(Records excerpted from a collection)
= = =

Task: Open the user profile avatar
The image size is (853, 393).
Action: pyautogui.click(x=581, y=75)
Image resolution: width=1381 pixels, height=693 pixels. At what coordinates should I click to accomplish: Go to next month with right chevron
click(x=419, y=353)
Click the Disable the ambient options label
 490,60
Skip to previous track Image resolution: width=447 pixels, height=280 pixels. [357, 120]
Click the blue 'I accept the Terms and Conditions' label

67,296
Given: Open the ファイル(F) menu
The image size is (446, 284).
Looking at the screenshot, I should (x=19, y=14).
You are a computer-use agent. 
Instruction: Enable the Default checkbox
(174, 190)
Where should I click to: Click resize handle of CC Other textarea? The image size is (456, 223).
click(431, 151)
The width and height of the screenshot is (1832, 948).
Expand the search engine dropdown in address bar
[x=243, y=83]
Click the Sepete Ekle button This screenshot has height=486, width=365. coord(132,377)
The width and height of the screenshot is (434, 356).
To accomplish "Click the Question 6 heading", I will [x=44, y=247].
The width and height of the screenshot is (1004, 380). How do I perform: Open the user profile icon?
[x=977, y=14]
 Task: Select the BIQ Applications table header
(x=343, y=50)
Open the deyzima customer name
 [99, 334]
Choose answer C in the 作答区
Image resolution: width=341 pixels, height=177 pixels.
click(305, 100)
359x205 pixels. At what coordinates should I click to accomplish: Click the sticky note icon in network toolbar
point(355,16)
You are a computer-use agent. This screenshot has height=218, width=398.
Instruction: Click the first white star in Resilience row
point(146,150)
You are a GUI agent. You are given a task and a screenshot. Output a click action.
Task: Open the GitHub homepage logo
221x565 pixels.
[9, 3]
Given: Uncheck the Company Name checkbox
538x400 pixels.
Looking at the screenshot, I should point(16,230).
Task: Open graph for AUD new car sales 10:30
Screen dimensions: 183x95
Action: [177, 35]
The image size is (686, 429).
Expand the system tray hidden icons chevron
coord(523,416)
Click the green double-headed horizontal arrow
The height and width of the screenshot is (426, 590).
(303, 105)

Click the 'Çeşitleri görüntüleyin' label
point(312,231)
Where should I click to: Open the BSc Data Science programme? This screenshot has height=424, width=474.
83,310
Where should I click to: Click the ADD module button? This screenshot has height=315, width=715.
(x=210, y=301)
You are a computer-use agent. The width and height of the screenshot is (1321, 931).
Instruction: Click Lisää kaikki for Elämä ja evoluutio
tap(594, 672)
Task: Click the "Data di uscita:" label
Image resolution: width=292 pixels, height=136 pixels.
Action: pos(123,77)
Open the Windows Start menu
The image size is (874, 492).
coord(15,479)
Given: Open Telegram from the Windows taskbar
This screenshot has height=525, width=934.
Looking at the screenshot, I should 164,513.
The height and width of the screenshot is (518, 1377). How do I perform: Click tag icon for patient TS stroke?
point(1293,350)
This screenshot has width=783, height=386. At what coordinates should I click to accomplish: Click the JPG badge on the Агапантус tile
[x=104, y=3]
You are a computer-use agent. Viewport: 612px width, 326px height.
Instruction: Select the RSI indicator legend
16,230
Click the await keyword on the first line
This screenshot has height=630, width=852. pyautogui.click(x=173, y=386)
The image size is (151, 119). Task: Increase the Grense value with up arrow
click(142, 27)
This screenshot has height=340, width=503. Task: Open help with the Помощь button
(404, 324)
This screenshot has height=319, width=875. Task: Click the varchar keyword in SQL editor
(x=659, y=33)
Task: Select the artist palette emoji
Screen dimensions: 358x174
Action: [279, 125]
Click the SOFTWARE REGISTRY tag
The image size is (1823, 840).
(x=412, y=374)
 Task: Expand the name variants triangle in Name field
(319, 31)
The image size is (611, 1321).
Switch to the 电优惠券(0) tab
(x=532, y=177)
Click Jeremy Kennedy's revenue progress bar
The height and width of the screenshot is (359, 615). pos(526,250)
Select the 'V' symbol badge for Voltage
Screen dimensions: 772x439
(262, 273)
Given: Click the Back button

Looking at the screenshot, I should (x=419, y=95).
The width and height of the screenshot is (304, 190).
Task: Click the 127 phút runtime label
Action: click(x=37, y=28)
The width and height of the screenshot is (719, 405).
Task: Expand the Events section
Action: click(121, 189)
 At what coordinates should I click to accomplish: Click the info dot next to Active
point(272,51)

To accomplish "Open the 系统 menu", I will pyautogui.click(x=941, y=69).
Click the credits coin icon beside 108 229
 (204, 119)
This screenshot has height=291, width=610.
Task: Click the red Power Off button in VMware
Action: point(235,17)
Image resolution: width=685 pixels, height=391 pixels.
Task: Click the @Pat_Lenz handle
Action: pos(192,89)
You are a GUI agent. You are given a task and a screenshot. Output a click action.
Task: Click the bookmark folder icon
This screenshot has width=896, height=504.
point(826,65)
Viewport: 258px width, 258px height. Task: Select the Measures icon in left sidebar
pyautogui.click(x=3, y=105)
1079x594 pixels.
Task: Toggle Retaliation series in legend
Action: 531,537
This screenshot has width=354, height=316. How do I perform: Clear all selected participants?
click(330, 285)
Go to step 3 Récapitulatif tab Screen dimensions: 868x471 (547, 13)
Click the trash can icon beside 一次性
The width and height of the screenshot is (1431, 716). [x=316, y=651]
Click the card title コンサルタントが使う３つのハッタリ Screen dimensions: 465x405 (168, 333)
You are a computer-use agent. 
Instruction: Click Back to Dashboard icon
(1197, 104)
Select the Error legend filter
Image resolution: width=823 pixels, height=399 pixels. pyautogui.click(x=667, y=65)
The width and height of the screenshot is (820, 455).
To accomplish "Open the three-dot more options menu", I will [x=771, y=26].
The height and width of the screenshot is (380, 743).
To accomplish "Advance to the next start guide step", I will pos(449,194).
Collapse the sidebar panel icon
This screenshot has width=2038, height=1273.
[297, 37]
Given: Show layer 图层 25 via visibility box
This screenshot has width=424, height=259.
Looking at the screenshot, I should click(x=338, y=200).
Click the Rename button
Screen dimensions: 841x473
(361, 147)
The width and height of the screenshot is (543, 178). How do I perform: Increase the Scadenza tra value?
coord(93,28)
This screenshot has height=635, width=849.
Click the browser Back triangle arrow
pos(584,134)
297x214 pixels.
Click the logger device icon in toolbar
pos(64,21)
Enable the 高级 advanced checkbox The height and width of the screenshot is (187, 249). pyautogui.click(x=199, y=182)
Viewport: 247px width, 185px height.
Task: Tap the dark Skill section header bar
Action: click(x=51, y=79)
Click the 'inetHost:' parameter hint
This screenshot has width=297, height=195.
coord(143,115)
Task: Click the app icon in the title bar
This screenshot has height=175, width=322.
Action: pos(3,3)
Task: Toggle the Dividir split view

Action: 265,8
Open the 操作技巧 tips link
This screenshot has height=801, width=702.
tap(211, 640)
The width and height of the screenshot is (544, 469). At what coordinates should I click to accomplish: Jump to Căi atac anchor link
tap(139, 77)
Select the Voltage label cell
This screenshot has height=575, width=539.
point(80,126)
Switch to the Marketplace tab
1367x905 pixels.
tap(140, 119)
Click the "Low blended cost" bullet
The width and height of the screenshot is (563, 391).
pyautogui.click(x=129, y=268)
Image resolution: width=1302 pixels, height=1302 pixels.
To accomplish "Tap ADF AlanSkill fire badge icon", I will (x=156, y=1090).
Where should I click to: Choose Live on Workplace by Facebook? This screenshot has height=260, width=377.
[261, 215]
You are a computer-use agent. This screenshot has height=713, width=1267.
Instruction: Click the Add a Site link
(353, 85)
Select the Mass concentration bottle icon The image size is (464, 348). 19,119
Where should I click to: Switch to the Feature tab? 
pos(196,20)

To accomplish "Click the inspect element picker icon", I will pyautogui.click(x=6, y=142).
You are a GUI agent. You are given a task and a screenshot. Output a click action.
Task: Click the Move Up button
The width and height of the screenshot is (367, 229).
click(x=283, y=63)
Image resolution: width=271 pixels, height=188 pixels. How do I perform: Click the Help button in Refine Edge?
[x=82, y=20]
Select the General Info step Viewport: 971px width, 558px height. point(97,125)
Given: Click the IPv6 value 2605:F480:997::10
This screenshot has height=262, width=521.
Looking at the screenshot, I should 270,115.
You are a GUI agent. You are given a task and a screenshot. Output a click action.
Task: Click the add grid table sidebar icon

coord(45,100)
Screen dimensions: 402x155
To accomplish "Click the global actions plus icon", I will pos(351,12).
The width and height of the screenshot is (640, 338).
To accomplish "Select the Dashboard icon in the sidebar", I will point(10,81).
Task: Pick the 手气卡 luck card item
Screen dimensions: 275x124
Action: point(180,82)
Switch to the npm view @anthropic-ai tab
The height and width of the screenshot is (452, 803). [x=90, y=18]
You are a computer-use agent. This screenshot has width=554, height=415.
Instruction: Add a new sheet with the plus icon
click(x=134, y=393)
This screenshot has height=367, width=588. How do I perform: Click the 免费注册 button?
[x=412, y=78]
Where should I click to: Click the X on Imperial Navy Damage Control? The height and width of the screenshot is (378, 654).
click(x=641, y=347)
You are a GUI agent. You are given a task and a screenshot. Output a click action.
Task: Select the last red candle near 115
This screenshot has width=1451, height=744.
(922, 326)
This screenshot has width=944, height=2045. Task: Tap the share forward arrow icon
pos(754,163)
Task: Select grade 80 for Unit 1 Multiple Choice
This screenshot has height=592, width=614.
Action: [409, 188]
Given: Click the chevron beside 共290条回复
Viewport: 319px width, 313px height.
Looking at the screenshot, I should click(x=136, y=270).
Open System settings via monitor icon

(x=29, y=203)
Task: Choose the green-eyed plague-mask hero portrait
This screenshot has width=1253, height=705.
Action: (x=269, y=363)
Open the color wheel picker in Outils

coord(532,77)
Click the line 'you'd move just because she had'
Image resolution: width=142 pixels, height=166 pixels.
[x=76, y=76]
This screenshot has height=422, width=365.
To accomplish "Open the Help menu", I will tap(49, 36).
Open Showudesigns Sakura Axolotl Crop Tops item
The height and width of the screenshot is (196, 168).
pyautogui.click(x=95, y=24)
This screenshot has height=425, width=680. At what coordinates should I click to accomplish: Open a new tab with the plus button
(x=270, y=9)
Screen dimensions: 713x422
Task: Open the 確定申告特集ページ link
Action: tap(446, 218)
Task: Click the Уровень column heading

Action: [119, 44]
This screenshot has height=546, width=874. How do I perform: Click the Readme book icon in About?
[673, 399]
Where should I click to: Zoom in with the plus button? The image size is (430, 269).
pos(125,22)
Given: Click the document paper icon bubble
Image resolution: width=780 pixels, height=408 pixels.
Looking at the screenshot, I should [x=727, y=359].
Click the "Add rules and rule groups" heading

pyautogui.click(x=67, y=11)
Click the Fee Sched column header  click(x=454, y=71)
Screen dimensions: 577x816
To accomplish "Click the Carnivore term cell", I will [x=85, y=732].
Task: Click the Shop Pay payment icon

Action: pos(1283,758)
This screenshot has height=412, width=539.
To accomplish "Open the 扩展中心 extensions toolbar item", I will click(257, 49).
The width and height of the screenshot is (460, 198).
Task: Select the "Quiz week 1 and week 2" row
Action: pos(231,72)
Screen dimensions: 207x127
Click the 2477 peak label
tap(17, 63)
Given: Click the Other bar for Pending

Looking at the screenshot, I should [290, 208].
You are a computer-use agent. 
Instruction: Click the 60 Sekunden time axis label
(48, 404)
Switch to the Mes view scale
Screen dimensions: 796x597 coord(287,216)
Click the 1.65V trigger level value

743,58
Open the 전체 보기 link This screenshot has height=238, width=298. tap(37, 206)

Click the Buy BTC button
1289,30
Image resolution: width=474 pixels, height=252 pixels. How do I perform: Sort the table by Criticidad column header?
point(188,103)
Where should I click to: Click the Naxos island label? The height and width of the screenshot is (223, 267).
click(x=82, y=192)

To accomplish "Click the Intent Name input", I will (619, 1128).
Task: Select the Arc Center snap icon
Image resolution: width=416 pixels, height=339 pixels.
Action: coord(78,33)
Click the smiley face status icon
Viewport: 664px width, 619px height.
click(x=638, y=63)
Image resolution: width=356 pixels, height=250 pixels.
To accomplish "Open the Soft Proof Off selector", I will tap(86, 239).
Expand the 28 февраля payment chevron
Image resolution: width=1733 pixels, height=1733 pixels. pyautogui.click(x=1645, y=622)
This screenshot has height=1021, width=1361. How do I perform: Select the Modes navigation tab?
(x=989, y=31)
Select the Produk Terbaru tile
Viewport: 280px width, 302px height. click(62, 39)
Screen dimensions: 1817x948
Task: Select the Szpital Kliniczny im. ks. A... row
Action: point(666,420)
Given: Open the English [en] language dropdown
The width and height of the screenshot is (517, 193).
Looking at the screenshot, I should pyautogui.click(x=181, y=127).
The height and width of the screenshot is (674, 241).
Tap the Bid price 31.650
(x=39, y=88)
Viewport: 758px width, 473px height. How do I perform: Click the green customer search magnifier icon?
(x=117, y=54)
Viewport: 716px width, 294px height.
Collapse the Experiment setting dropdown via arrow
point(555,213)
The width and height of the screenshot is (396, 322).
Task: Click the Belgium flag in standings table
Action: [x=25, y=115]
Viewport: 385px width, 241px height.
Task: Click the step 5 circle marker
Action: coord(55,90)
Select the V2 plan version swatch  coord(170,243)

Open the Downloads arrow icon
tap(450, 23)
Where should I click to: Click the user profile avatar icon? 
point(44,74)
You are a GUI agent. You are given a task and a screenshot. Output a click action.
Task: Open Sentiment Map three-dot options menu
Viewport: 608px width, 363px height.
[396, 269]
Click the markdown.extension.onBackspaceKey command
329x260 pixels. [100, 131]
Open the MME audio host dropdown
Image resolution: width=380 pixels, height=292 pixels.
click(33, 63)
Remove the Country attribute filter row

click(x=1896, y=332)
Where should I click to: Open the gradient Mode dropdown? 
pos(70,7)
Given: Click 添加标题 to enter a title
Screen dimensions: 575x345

= = =

» Assigned task
Among the lines above, please find those with "menu" and copy them.

» Written answer
Given: Open the ファイル(F) menu
Open the Windows Start menu
To accomplish "Open the 系统 menu", I will pyautogui.click(x=941, y=69).
To accomplish "Open the three-dot more options menu", I will [x=771, y=26].
To accomplish "Open the Help menu", I will tap(49, 36).
Task: Open Sentiment Map three-dot options menu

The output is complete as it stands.